— begin Data excerpts —

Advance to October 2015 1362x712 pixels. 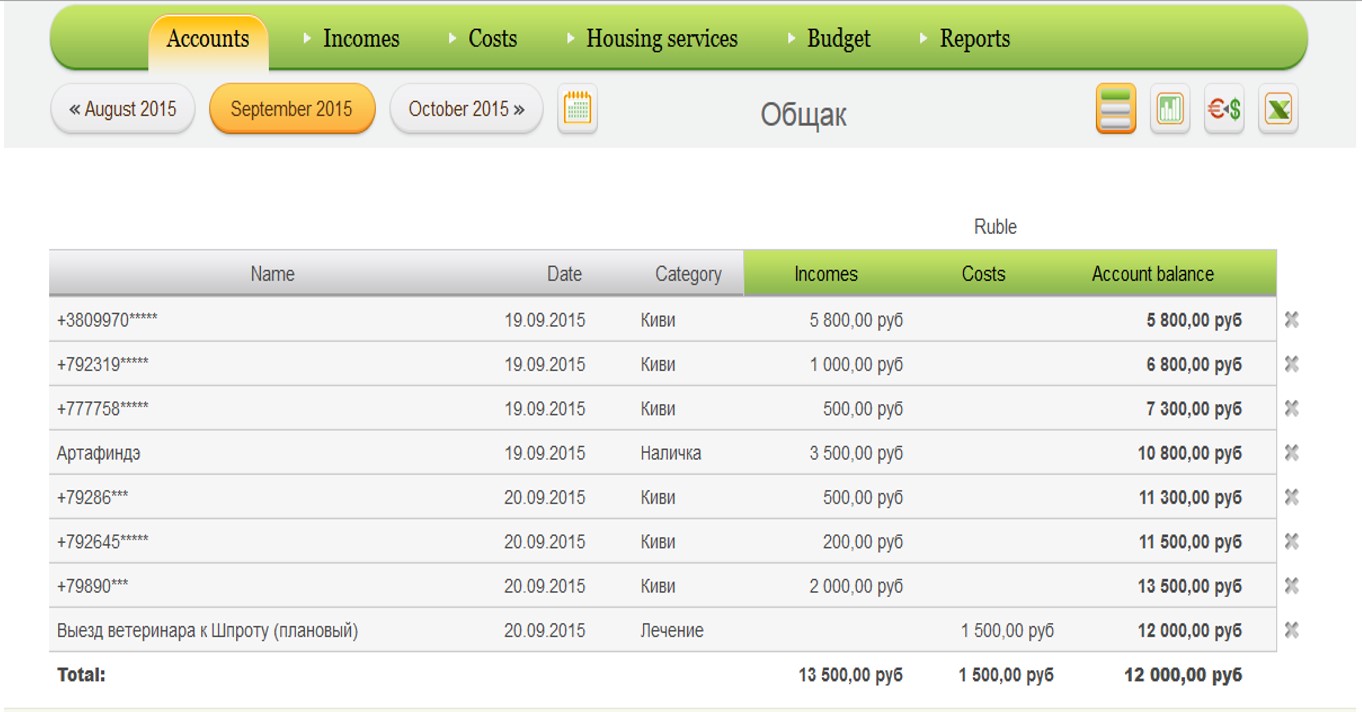(x=466, y=109)
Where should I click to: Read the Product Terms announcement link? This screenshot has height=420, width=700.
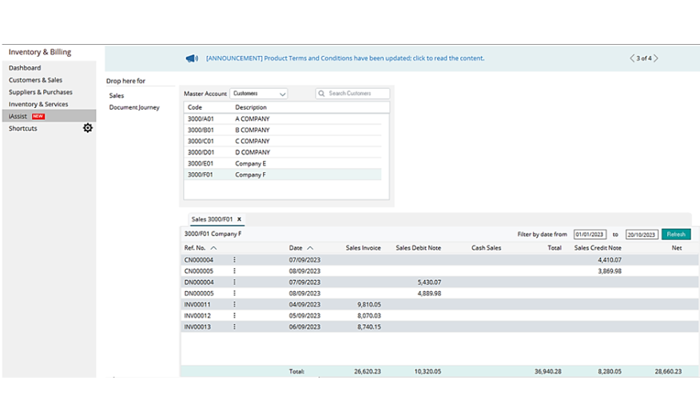(345, 58)
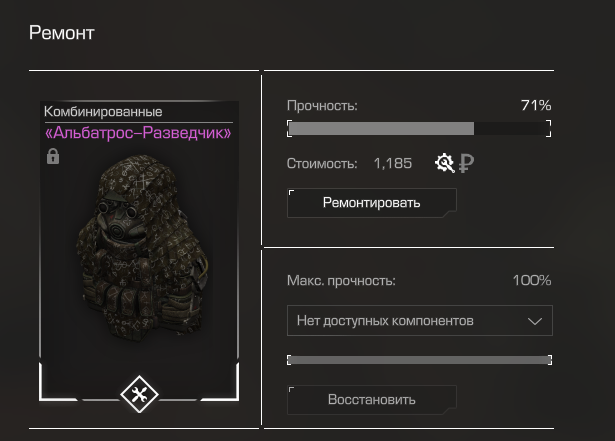Viewport: 615px width, 441px height.
Task: Click the 100% max durability value
Action: pos(532,280)
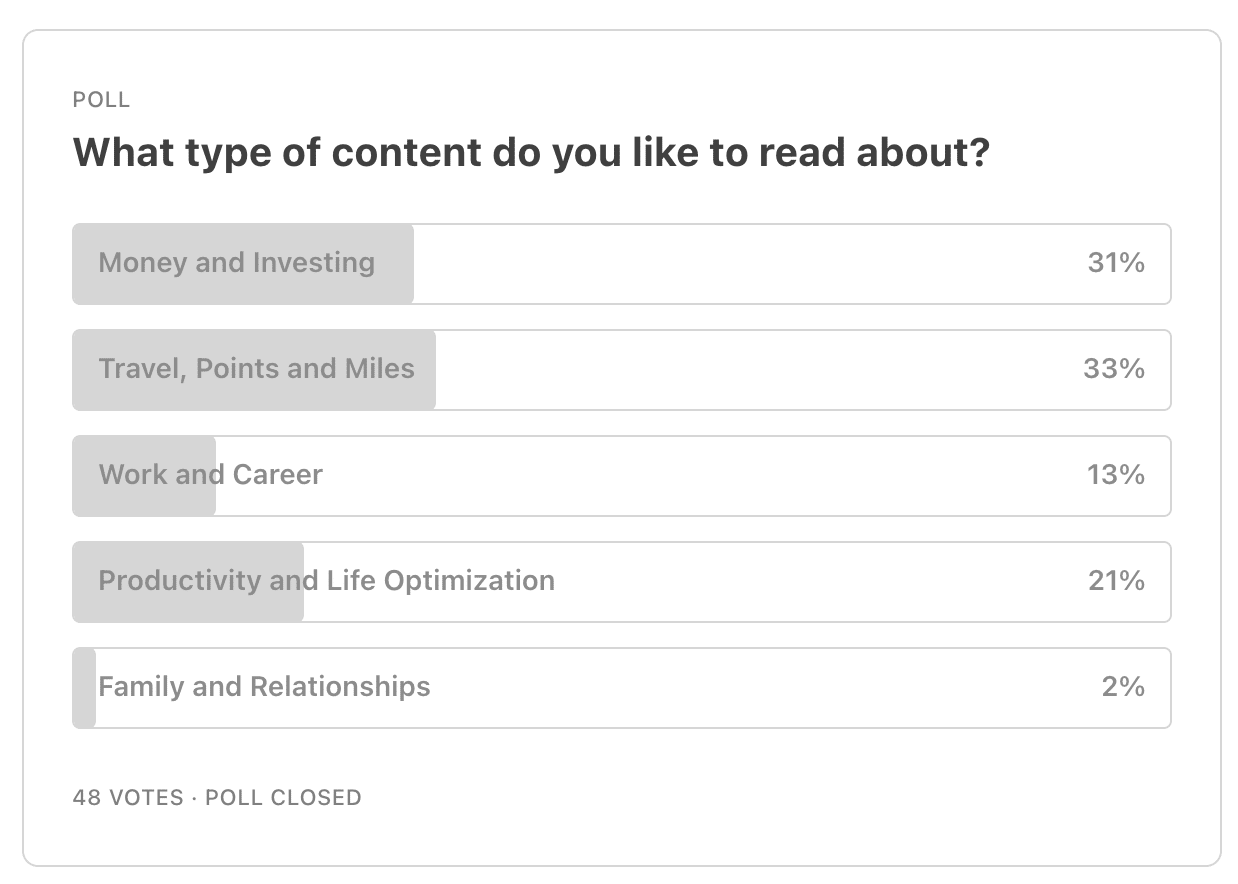Click the small gray bar for Family option
The width and height of the screenshot is (1238, 884).
[84, 688]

— end Data excerpts —

▸ Challenge:
Give every line from the one containing "Where should I" through the end of the rows above as a JSON list of strings, one string per line. Skip blank lines and leave the pictures out.

▸ Full solution:
[
  "Where should I click to: Read the Product Terms announcement link? This screenshot has height=420, width=700.",
  "(345, 58)",
  "Viewport: 615px width, 441px height.",
  "Task: Click the 100% max durability value",
  "Action: pos(532,280)",
  "Click the small gray bar for Family option",
  "The width and height of the screenshot is (1238, 884).",
  "[84, 688]"
]